Coupling between cyclooxygenases and prostaglandin F(2alpha) synthase. Detection of an inducible,glutathione-activated,membrane-bound prostaglandin F(2alpha)-synthetic activity

Distinct functional coupling between cyclooxygenases (COXs) and specific terminal prostanoid synthases leads to phase-specific production of particular prostaglandins (PGs).
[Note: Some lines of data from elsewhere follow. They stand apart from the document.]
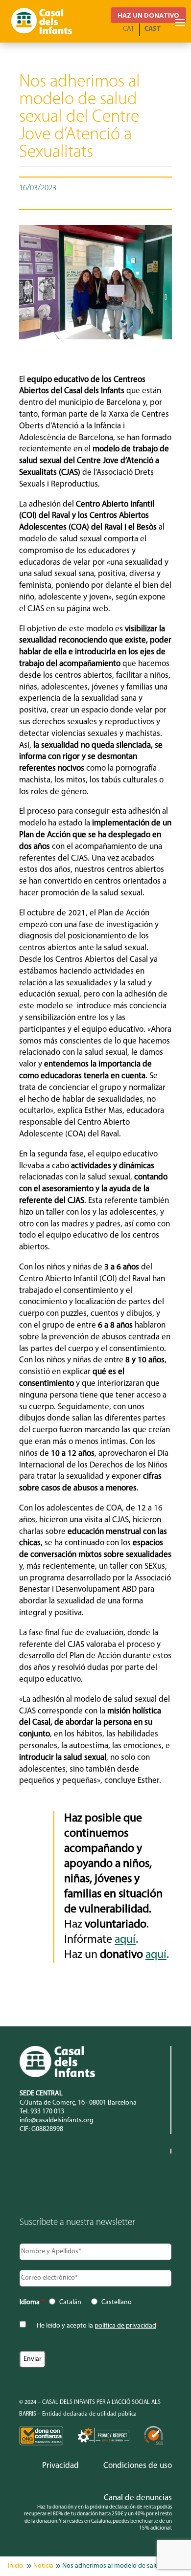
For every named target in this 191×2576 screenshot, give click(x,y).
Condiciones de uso (137, 2466)
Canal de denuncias (138, 2498)
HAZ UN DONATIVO (148, 15)
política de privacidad (125, 2326)
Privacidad (60, 2466)
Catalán (70, 2302)
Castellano (116, 2302)
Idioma (32, 2302)
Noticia (43, 2566)
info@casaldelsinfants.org (57, 2120)
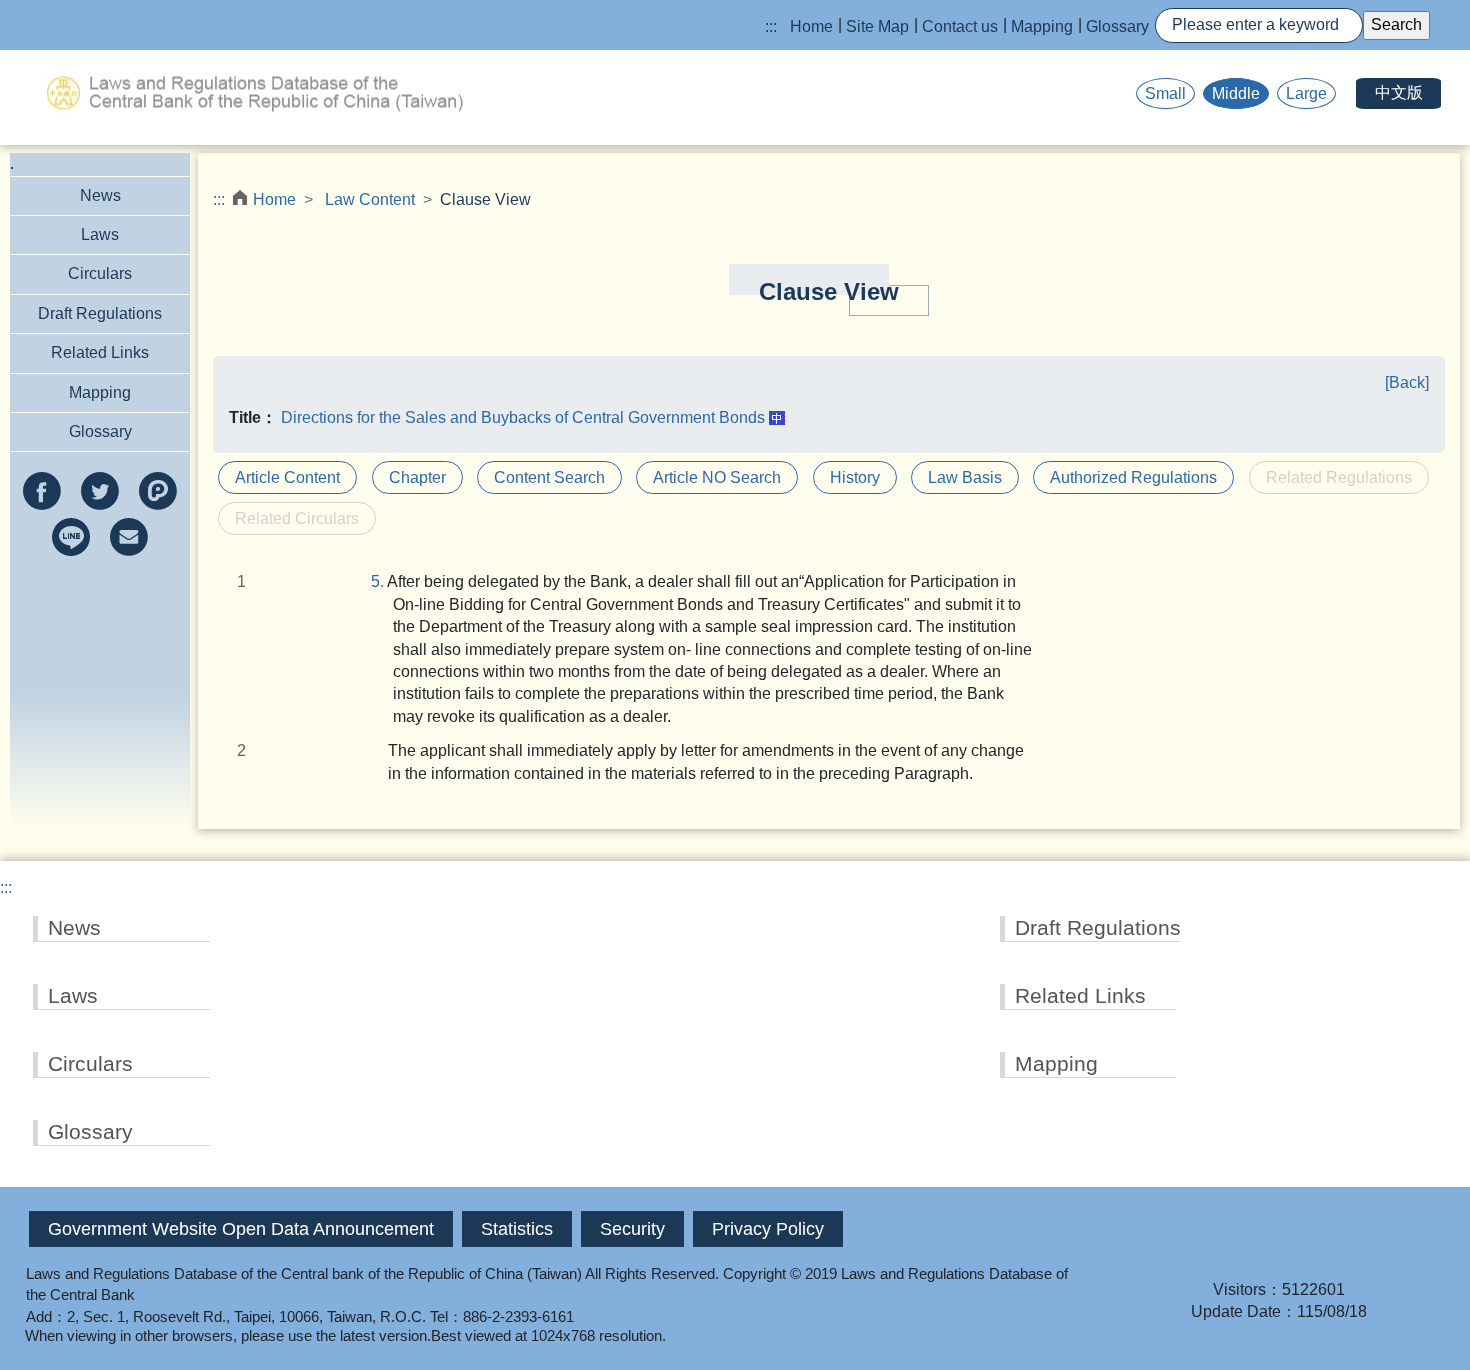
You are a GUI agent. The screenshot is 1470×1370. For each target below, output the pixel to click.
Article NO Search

In this study, we examined the coupling between COX isozymes and PGF synthase (PGFS). Co-transfection of COXs with PGFS-I belonging to the aldo-keto reductase family into HEK293 cells resulted in increased production of PGF(2alpha) only when a high concentration of exogenous arachidonic acid (AA) was supplied. However, this enzyme failed to produce PGF(2alpha) from endogenous AA, even though significant increase in PGF(2alpha) production occurred in cells transfected with COX-2 alone. This poor COX/PGFS-I coupling was likely to arise from their distinct subcellular localization. Measurement of PGF(2alpha)-synthetic enzyme activity in homogenates of several cells revealed another type of PGFS activity that was membrane-bound, glutathione (GSH)-activated, and stimulus-inducible. In vivo, membrane-bound PGFS activity was elevated in the lung of lipopolysaccharide-treated mice. Taken together, our results suggest the presence of a novel, membrane-associated form of PGFS that is stimulus-inducible and is likely to be preferentially coupled with COX-2.